As for the future of real estate in Faulkner County, Pam states the area's market values have retained well. "We have not seen an increase in property value; we have seen a flat market. In some cases where individuals have to resell very quickly, there may be a loss, but that is to be expected." She cites the new business generated from Hewlett-Packard and Southwestern Energy and their various vendors as a great enhancement to the area real estate market.
Pam goes on to say that most clients are purchasing existing homes. These homes are selling at a greater pace than new construction because fewer new homes are being financed and built. Pam McDowell Properties is currently marketing new construction homes in two West Conway areas - Chappell Creek and Spencer's Mountain. Despite existing homes being a commodity in the current market, they are still on the market longer, and Pam states, "The higher the home price, the longer it is on the market. There is a buyer; you just have to wait it out."
Pam also encourages sellers to price their homes reasonably up front and be realistic about their needs. Buyers are bargain hunters right now. They want to feel like they are getting a good deal for the money. In that same sense, she encourages buyers to be realistic about their needs and wants and convey those clearly to the agent.

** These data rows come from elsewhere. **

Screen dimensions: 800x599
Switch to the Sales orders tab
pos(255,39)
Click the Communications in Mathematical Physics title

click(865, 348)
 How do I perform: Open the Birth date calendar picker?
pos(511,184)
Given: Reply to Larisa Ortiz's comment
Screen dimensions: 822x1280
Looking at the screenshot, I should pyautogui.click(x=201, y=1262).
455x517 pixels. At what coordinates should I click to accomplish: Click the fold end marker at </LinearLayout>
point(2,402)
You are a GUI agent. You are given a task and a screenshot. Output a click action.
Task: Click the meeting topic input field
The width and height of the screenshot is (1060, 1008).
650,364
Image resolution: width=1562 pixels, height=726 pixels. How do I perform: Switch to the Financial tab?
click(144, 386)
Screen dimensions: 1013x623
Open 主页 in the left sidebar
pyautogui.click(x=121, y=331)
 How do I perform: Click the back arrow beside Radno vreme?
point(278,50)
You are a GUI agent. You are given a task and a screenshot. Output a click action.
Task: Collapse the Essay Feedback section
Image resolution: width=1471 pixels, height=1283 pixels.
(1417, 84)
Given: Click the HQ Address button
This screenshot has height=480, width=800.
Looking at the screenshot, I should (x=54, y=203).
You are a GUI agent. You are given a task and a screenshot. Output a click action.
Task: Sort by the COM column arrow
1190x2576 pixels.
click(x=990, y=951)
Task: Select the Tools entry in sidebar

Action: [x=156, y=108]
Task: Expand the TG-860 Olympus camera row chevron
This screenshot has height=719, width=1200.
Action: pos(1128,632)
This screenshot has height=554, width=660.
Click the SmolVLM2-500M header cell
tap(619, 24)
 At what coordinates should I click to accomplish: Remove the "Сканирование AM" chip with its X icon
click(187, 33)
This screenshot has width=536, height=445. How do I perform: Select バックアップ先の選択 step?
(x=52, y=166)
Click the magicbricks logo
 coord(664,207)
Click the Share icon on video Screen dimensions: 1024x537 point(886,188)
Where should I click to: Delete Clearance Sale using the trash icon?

When asked about the future of Pam McDowell Properties, Pam responds enthusiastically, "Conway is such a good place to be. Conway is incredible. We have so much going for us. We have three colleges, and a real community sprit. You can look far and wide and not find a better place to live. The schools are good; we have excellent restaurants. The downtown is beautiful. The farmer's market is now downtown." Pam also expresses that the attitude in Conway right now is so positive and there is such an emphasis on health and wellness that younger people are attracted to the area, which brings in new home buyers. Pam states, "We have friends from Little Rock that come into Conway to eat dinner now. It is something that was way overdue. And it is only going to get better."